In the mid-1990s, when CD-ROMs and the Web were beginning to puncture mainstream consciousness, the buzz-word was ‘interactive’. Yet I think this has always been a mis-nomer. The way we’ve used the web so far in terms of the creative arts still conforms to a flat structure. People create things, whether they be songs, pictures, television/radio programmes, even blog posts, post them on the Web, and that’s it. The thing that has been created is effectively fixed, static. Other people can create their own works as a result of these things, but again, it’s almost as if they perform the act of creation ‘offline’, and then only when it comes to ‘publishing’ does the thing go ‘online’.

The Web, as I understand it, is essentially very simple. As I’ve mentioned in other posts, it’s just dots and lines. The dots are the things we identify, and the lines are the links we make between them. So far, we’ve concentrated on using the dots to represent ‘pages’, and the ‘lines’ have been (mostly) simple navigational links, with little meaning invested within them. These dots and lines, though, could be used as a model for almost anything – they are, after all, the essence of communication, the construction of a narrative. What we should be doing, is using the Web in the same way we would write a book, or make a TV/radio programme.

By this, I mean that just as you pull together ideas, resources, things in the construction of a work, we would use the Web to do the same thing – except we’d be able to retain the links back to where the individual parts of the work came from, with less need for someone to do the hard work of analysis for us. For instance, knowing that a line in a TV show is a reference to a famous film from the 50s, knowing that an author is alluding to a Norse legend, knowing that a piece of music is sampling others, even knowing that a work of art was painted using oils or watercolours, or uses symbols which have distinct meanings – all this would be explicit and available to anyone, via the links – encouraging learning, truly ‘reading between the lines’, as it were. Indeed, then we could claim to use the word ‘interactive’ properly – because a work that is published by someone would no longer be a flat, finished structure – audiences would be able to explore it from all angles, trace links to other things, and, importantly, then create their own works by linking things together in a brand new way.

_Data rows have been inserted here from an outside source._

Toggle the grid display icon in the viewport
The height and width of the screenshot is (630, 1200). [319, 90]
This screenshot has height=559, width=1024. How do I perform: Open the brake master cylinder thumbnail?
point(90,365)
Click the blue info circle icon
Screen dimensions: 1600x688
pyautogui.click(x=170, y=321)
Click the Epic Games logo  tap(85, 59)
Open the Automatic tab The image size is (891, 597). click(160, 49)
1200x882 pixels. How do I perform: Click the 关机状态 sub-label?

Of course, one of the main objections to the trend of making things available online is that we lose the context of things, the author loses the power. I think that I disagree here – that’s not a failing of the Web itself, it’s a failing of our limited use of it. If we were to use the Web in the way I’ve talked about, then authorship would be another valid link to make – and one that should always be traversable – credit would actually be easier to give, and would also hopefully, importantly begin to encourage a true breaking down of the walls between ‘producers’ and ‘consumers’ – we would, and should be, enabling the audience to create entirely new things, using our things – that’s still a valid thing to do, as long as the credit is given, and the links between what one person has originally made, and someone else has remixed, are made.

As I mentioned towards the beginning of this post, it’s almost as if so far, we’ve done things the wrong way round – we’ve been so busy creating the new platforms and enablers that we’ve failed to see the true potential of them – and that can only really be achieved once we start migrating not the processes and devices (e.g. the process of shopping, the ability to watch TV etc.) but the things we create for those processes, onto the Web. Dots can be more than webpages, lines can be more than navigational links. Create the things (from which we may create exciting new things we haven’t even thought of yet…), then refine the processes that help us find, share and experience them.